# Which teeth are permanent?



## rcase (Jul 7, 2010)

My GSD is just about six months. His ears have been up and down since day one. Right now, the passenger side is up, but the driver's side is down. I know that it's connected to teething, but I am not entirely certain which teeth are adult teeth and which are baby teeth. I also know that baby teeth are small and sharp----and usually found in my carpet or leg . They all look really white and really big. How do I determine the difference between baby and adult teeth?


----------



## onyx'girl (May 18, 2007)

at 6 months old, the teething should be finishing up, so all are adult teeth.


----------



## rcase (Jul 7, 2010)

YIKES! I hope those ears go up soon. What's a good site on how to tape those ears up? I have seen Leerburg. Is it good?


----------



## Lucy Dog (Aug 10, 2008)

If they're sharp like razor blades, they're most likely the puppy teeth. If they're bigger and duller, they're the adult teeth.

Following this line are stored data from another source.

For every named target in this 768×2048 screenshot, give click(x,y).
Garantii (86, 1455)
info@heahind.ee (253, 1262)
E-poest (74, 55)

Tyically the four canines (big, pointy ones) are the last to come in. Once the adult canines are in, a puppy is typically done teething.


----------



## Lucy Dog (Aug 10, 2008)

rcase said:


> YIKES! I hope those ears go up soon. What's a good site on how to tape those ears up? I have seen Leerburg. Is it good?

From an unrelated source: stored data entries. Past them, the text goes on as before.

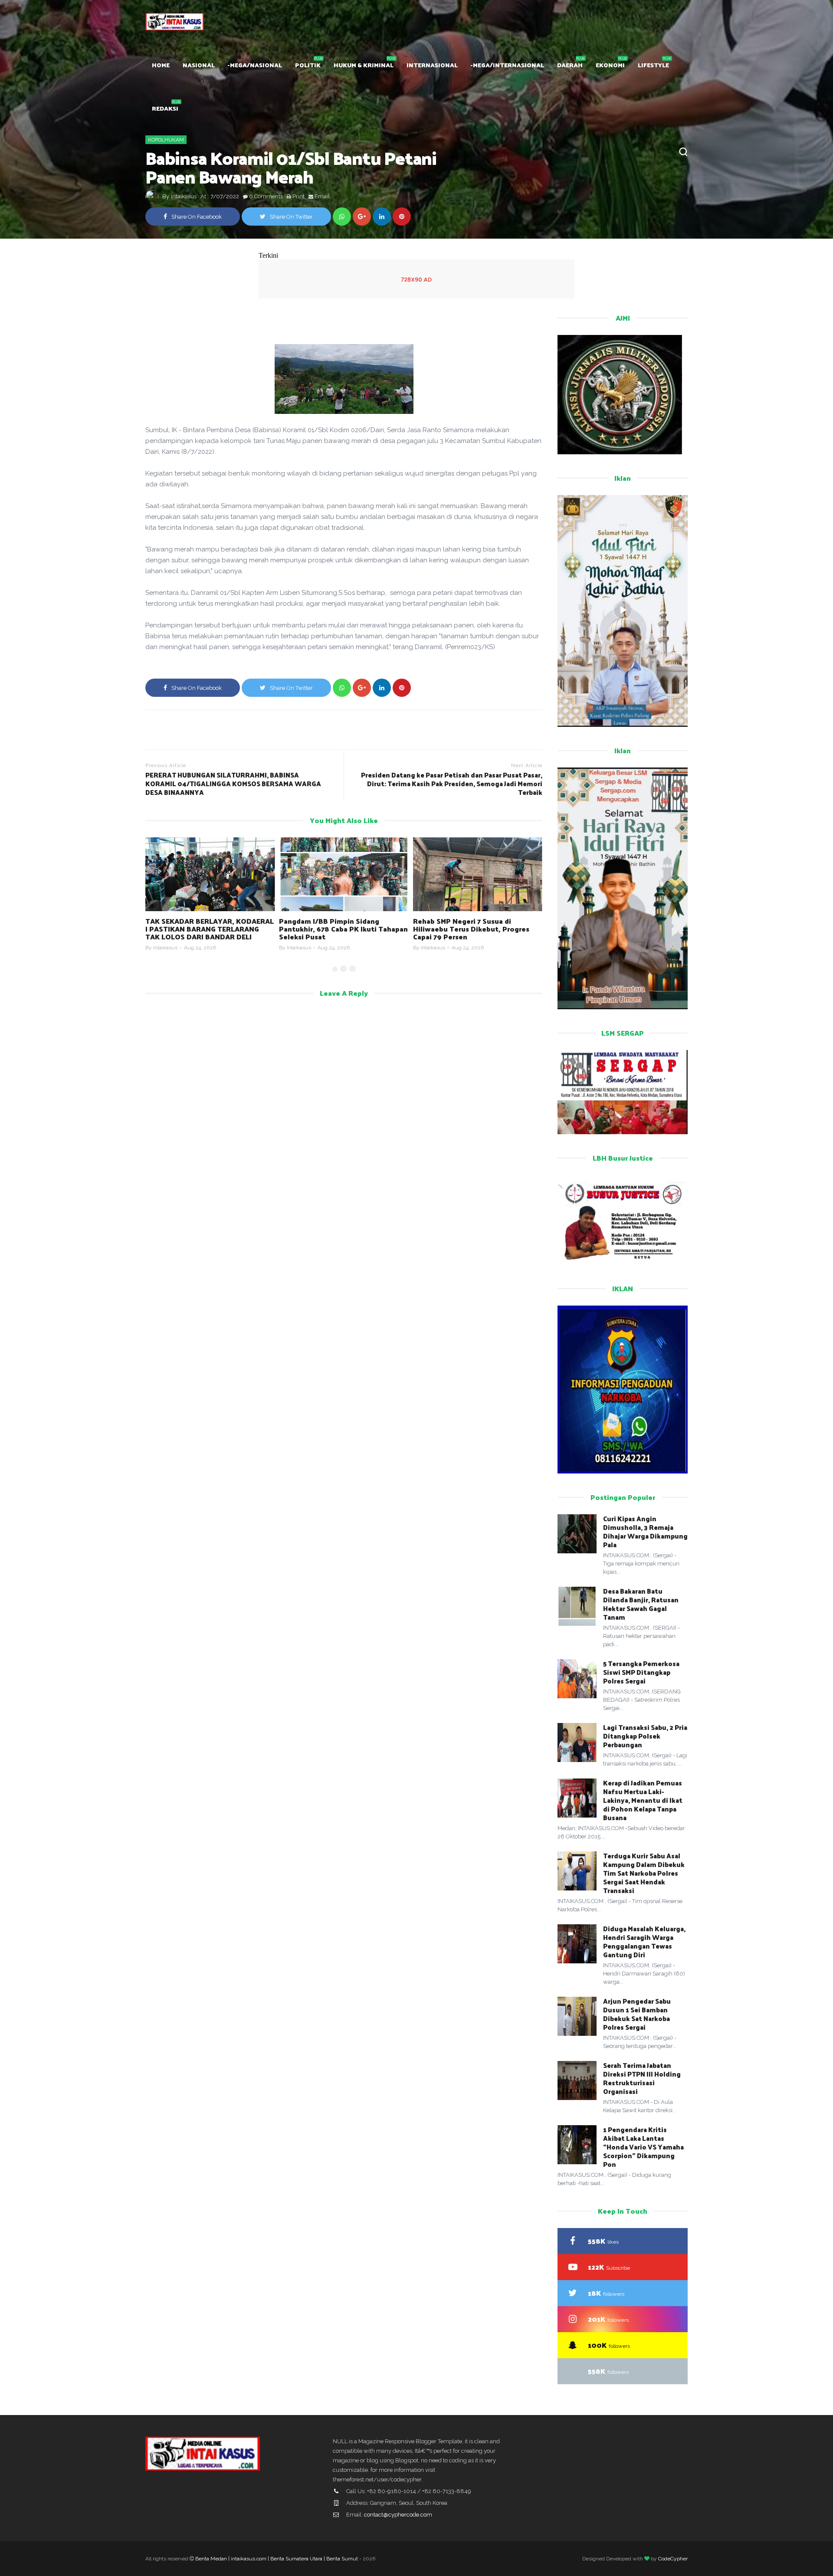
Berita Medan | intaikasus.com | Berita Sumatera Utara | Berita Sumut (276, 2559)
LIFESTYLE (653, 64)
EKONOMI (610, 64)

If it ever comes down to it and you need to tape, leerburg has a very informative section on ear taping.

Leerburg | Taping German Shepherds Ears

Typically, if the ears have gone up once, they'll usually come back up again, so I wouldn't be too worried.


----------



## rcase (Jul 7, 2010)

Lucy Dog said:


> If it ever comes down to it and you need to tape, leerburg has a very informative section on ear taping.
> 
> Leerburg | Taping German Shepherds Ears
> 
> Typically, if the ears have gone up once, they'll usually come back up again, so I wouldn't be too worried.


This is good information. One question that I have is whether or not the ears going up is related to neutering. My GSD was neutered last week, and his ears went flat. The right went back up this morning, and the left looks like it is on the rise. I am thinking that the operation must have taken some of his body's resources....Yes? No? Experiences?


----------



## Sir_Henry (Jun 26, 2010)

rcase said:


> This is good information. One question that I have is whether or not the ears going up is related to neutering. My GSD was neutered last week, and his ears went flat. The right went back up this morning, and the left looks like it is on the rise. I am thinking that the operation must have taken some of his body's resources....Yes? No? Experiences?


 
Uh-oh. Our Henry's ears were up like satellite dishes from about 3 months. He's 6 months now and is wrapping up his teething. We haven't neutered him yet but probably by the end of the month....I hope it doesn't affect his ears!


----------